Candace took a deep, shuddering breath, reeling from the forced separation and whatever she had just witnessed. "When Zheniya used that nullifier, it didn't just break the soul-bond... it created a momentary nullification backlash. An Astral shockwave that tore through magic and revealed hidden things. For a split second, I saw the truth," she hissed angrily, "they're all being piloted, Alec. All of them. There are... things... outside of them and in them."
"Things?" Adelle prompted. "What are you on about Loops?"
"Giant... mushroom things," Candace stammered out. "Glowing fungi, with what looked like thousands of tendrils that burrowed into their hosts' brains, nerves, spines, everywhere. Archangels. They're defined as Archangels of Krishna in the Astral. That's why the monks are all so big and strong without doing much delving—it's not natural growth, it's the parasite screwing with their bodies. Something that has to do with… feeding on sacrifice."
Glacial dread washed over me as her words connected with what Nessy had said about the Well of Severance. "They're sacrificing more than just memories," I said.
"They're sacrificing everything," Candace confirmed. "Prohibition… The Archangels are Astral parasites… feeding on prohibition!
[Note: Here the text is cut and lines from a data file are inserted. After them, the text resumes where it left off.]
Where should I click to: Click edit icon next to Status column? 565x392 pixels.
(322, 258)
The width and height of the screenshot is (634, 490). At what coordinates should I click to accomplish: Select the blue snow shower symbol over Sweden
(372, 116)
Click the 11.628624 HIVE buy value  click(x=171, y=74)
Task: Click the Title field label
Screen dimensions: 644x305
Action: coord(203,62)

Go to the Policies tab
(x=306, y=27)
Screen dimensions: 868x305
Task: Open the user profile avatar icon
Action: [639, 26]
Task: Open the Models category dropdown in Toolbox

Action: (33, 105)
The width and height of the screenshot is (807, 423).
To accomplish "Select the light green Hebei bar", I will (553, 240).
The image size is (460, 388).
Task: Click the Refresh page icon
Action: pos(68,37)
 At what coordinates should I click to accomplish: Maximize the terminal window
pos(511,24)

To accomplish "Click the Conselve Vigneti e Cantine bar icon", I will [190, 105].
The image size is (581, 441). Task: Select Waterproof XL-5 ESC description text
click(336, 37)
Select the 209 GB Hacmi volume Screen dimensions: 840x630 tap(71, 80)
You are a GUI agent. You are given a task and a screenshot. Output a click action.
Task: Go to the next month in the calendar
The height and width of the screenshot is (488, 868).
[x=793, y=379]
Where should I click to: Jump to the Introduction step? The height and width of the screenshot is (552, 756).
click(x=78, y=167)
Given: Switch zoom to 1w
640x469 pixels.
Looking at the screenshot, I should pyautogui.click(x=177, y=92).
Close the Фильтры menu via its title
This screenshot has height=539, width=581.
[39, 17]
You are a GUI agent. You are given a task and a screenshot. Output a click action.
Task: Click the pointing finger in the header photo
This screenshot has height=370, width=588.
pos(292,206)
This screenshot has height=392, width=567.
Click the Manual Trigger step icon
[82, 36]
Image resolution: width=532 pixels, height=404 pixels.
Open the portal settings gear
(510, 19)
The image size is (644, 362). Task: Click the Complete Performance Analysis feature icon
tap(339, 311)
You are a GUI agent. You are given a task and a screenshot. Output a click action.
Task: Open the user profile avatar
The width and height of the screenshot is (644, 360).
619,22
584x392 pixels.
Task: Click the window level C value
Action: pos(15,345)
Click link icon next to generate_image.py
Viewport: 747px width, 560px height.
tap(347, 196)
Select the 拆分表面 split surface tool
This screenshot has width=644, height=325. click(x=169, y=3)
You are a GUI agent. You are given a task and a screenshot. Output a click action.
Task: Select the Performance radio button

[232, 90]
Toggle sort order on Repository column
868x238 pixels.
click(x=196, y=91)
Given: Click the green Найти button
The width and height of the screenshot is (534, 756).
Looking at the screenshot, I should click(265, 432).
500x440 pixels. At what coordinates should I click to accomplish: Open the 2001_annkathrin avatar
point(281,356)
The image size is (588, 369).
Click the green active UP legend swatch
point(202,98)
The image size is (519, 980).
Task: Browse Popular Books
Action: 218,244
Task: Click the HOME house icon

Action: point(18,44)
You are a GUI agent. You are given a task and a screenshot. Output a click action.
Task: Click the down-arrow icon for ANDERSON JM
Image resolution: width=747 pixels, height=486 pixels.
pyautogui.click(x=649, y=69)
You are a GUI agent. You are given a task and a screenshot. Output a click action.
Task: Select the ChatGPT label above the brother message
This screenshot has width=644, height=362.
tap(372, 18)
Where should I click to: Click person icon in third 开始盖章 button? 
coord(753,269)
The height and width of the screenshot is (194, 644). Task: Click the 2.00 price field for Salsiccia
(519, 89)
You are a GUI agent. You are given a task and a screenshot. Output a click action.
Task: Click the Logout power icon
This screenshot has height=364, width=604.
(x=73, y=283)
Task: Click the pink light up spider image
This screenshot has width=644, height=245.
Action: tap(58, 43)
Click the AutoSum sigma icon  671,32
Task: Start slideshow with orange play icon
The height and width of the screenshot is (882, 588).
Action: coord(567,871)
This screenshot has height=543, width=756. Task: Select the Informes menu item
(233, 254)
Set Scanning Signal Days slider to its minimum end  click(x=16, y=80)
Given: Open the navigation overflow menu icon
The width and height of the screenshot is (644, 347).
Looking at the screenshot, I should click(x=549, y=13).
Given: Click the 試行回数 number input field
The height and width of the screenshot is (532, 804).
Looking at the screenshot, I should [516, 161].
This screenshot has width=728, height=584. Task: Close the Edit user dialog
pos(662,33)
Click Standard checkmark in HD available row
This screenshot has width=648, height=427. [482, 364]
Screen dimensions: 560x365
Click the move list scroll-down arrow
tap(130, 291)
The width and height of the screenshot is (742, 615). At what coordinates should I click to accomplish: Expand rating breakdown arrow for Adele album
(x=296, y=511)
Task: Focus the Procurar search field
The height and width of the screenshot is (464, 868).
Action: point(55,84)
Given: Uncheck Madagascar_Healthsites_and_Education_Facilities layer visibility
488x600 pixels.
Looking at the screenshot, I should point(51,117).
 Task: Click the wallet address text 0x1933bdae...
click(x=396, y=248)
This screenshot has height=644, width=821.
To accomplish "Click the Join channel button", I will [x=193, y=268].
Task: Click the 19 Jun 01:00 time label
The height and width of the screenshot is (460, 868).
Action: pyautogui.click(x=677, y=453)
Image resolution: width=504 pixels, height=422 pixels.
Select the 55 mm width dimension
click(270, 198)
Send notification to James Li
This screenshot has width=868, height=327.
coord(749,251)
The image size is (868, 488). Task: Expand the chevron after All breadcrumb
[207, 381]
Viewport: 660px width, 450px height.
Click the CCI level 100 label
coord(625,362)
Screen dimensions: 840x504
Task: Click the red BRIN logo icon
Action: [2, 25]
Love, passion, desire, entertainment, free will, their very souls. They eventually trade it all for what the Archangels offer them by making more and more magic Vows!"
"What do those fucks even offer?" Adelle asked, quickly pulling the silver dress on.
Candace looked at us, her glowing, brilliantly silver eyes filled with a terror so profound it seemed to eclipse everything else.
"Power," she uttered, silver fractals spinning in her corneas. "Strength. And the promise of a world without pain. The promise of breaking the cycle of Samsara! Of escaping the binding loops to be reborn on Goloka Vrindavan… a Citadel on Arx! We have to stop them! We have to get Ness from them before they drag her to their temple and erase her love!"